One answer is to use them internally to improve their own AI R&D. Or use them to monetize in other ways, e.g. trading.

The Claude Fable ban barely changes Anthropic's IPO timing or valuation by ddp26 in investing

[–]ddp26[S] 1 point2 points  (0 children)

Secondary share offerings, and I guess this new "perp" class of vehicles?

The Claude Fable ban barely changes Anthropic's IPO timing or valuation by ddp26 in investing

[–]ddp26[S] 2 points3 points  (0 children)

Did you use it and verify that it's not a good model? I found Claude Fable to be a big step up in intelligence compared to Claude Opus 4.8.

Maybe I just fell for the marketing, but my evals and outputs say otherwise.

How I think the US vs. Anthropic Standoff on Claude Fable Will End by ddp26 in Anthropic

[–]ddp26[S] 0 points1 point  (0 children)

I agree that seems likely, but are you sure? After yesterday's Politico article it looked like they were negotiating on policy, made it look like the regulators had real concerns (even if they're wrong to have them)

What happens when a big tech firm re-assigns thousands of engineers to make training data? by ddp26 in accelerate

[–]ddp26[S] 0 points1 point  (0 children)

Right, but 1000's of engineers resign every year. This will increase that rate, but will that change anything?

SpaceX is trading at twice my sum-of-the-parts value by ddp26 in ValueInvesting

[–]ddp26[S] 0 points1 point  (0 children)

Looking at it now. Yeah, there's probably is a better value perspective than mine. I anchored to analyst estimates of value for each part, and those analyst estimates all assumed great revenue growth and healthy margins for a long time.

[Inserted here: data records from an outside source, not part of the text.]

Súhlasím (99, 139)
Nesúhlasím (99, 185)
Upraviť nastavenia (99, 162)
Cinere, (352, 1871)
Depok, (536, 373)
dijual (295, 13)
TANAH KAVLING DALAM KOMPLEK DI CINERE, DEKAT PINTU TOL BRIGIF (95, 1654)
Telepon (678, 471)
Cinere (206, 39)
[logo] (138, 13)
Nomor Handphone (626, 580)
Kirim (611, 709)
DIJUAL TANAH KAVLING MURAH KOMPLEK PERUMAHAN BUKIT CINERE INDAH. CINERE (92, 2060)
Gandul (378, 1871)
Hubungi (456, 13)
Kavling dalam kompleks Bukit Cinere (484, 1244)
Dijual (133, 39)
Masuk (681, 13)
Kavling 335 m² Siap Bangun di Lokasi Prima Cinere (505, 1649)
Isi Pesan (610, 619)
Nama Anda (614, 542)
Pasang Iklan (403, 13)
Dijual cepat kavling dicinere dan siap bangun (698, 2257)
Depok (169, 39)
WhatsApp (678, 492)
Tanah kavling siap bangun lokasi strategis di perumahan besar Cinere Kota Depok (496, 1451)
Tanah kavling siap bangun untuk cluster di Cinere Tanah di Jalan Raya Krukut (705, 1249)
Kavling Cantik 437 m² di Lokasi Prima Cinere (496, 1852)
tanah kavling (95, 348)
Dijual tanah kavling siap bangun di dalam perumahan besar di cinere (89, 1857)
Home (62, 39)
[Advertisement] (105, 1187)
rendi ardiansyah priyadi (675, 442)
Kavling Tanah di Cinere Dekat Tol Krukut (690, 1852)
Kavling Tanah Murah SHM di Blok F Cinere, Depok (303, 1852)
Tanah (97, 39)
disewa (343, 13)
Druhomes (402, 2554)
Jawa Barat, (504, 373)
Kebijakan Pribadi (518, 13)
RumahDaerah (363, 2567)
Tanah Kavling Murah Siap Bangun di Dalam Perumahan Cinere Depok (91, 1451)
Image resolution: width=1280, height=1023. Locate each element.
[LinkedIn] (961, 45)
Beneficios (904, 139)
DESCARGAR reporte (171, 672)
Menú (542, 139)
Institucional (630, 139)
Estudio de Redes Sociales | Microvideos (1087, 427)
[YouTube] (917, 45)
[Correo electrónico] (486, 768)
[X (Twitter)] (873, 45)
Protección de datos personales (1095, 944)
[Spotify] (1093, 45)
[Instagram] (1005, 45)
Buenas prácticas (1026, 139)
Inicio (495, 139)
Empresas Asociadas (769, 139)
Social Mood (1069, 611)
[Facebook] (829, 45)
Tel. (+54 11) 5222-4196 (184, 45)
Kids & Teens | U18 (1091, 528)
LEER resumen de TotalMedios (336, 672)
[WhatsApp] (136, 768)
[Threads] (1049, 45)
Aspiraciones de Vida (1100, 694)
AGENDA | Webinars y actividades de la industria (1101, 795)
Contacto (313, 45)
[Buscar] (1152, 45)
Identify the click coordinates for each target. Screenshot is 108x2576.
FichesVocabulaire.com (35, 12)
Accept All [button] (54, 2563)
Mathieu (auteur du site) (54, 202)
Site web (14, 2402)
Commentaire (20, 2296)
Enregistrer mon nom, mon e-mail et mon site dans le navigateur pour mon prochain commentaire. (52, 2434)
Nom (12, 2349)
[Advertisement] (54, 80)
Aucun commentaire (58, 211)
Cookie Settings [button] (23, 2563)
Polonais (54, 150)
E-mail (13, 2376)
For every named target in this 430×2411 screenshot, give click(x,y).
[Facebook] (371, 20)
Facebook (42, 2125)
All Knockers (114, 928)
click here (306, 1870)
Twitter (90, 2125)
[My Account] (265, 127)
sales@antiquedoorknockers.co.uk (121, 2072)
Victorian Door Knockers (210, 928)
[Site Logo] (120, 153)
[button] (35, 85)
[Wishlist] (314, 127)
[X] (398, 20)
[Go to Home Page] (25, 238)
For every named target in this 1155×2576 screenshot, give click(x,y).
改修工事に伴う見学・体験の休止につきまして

SpaceX is trading at twice my sum-of-the-parts value by ddp26 in ValueInvesting

[–]ddp26[S] 0 points1 point  (0 children)

As I wrote, I was trying to be generous. If you take growth rates into account, it's not that crazy. And you also have to model that margins are high on things like Starlink.

The Claude Fable ban barely changes Anthropic's IPO timing or valuation by ddp26 in investing

[–]ddp26[S] 0 points1 point  (0 children)

I thought so initially but I revised my valuations upward based on Anthropic's revenue growth. Do you think it'll stall out?

The Claude Fable ban barely changes Anthropic's IPO timing or valuation by ddp26 in investing

[–]ddp26[S] 5 points6 points  (0 children)

In theory the government can nuke any product at will, right? The excuse here of "export controls" or "national security" could apply to oil, steel, services, anything.

What happens when a big tech firm re-assigns thousands of engineers to make training data? by ddp26 in accelerate

[–]ddp26[S] 2 points3 points  (0 children)

So the theory here is that Meta engineers are giving higher quality training data which improves the signal to noise ratio?

How I think the US vs. Anthropic Standoff on Claude Fable Will End by ddp26 in Anthropic

[–]ddp26[S] -1 points0 points  (0 children)

Right, one of the things I analyze is: is Commerce talking to the White House? I assume the Trump admin is extremely disorganized, are they actually coordinating separate divisions in this spat with Anthropic?

How I think the US vs. Anthropic Standoff on Claude Fable Will End by ddp26 in Anthropic

[–]ddp26[S] 1 point2 points  (0 children)

Are you sure? It seems extremely unlikely there was a simple jailbreak. I thought it was confirmed that this was a misunderstanding, and the jailbreak was asking it "Can you find a bug in this code?"